— EXERCISE REQUIREMENTS —
Find every line in the items below that contains the word "Where", with case counting, and copy each of those lines in full.

— EXTRACTED DATA —
------------------------------------------------
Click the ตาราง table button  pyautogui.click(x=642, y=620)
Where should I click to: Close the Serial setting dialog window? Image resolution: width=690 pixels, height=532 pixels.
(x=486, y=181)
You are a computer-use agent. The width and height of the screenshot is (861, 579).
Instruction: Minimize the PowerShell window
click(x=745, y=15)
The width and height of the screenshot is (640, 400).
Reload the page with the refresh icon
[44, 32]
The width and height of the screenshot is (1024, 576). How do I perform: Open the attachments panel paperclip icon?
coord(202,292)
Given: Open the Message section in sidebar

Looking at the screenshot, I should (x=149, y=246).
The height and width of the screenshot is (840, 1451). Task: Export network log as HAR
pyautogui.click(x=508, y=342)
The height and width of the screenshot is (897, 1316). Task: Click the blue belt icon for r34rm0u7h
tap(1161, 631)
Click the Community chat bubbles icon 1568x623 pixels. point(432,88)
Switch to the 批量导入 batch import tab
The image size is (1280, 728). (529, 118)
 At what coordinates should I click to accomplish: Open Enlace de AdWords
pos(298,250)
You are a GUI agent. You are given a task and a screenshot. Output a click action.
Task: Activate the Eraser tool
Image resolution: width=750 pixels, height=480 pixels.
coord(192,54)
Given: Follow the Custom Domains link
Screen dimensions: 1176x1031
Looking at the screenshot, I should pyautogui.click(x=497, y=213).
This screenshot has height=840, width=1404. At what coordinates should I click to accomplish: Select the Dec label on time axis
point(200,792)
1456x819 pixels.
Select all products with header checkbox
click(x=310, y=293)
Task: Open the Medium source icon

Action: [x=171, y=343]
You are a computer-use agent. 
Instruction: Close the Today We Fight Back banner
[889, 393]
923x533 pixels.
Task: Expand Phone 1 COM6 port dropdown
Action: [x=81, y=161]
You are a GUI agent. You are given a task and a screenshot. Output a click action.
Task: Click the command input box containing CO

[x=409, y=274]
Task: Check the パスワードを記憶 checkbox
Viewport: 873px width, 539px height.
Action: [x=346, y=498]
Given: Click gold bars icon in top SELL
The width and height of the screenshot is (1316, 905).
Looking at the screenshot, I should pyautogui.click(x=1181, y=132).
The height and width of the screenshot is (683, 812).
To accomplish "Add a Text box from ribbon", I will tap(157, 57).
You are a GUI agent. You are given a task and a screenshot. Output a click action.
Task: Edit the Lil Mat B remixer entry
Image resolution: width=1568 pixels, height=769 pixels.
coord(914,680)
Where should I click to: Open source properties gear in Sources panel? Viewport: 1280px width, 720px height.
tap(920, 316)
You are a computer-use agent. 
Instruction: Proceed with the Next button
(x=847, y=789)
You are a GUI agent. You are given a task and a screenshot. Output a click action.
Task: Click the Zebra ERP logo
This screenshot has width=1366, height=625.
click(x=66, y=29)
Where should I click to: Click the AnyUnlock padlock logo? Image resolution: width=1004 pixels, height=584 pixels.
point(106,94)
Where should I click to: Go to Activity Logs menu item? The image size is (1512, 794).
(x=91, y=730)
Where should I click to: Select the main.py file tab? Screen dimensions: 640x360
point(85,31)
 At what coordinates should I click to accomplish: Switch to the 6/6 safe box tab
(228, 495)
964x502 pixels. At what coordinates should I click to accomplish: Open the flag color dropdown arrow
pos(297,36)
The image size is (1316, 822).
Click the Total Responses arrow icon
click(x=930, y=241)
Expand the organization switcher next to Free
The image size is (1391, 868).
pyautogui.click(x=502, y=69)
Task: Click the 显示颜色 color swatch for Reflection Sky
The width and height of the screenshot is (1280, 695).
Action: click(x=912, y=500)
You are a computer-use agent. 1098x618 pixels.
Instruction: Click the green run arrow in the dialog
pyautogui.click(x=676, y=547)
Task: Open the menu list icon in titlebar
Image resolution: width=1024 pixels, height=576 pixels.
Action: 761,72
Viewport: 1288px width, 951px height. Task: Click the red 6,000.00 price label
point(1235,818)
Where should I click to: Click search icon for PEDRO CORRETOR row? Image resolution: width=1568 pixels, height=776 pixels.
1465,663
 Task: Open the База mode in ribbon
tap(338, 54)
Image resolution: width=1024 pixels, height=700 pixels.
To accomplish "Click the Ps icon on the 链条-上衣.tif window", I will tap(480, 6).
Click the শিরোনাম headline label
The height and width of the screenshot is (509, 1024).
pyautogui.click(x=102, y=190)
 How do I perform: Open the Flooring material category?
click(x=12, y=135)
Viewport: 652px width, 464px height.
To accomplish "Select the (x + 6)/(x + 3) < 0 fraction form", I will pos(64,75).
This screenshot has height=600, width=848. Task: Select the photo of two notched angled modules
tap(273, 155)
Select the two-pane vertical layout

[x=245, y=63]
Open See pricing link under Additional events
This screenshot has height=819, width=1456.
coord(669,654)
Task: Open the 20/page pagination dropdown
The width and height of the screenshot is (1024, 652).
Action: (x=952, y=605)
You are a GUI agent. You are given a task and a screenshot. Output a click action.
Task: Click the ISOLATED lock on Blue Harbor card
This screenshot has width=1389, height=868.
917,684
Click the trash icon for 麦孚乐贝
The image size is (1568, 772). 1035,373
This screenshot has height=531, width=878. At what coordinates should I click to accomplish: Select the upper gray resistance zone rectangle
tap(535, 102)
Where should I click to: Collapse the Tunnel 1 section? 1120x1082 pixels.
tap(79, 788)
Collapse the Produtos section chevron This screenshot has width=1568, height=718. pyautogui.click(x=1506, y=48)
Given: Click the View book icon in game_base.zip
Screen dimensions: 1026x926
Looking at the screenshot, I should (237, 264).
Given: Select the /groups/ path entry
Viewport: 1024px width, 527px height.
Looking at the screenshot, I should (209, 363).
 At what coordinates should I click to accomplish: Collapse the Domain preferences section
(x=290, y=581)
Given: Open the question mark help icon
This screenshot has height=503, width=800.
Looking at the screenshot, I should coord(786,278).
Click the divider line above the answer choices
------------------------------------------------
— CORRECT OUTPUT —
Where should I click to: Close the Serial setting dialog window? Image resolution: width=690 pixels, height=532 pixels.
Where should I click to: Open source properties gear in Sources panel? Viewport: 1280px width, 720px height.
Where should I click to: Click the AnyUnlock padlock logo? Image resolution: width=1004 pixels, height=584 pixels.
Where should I click to: Go to Activity Logs menu item? The image size is (1512, 794).
Where should I click to: Select the main.py file tab? Screen dimensions: 640x360
Where should I click to: Click search icon for PEDRO CORRETOR row? Image resolution: width=1568 pixels, height=776 pixels.
Where should I click to: Collapse the Tunnel 1 section? 1120x1082 pixels.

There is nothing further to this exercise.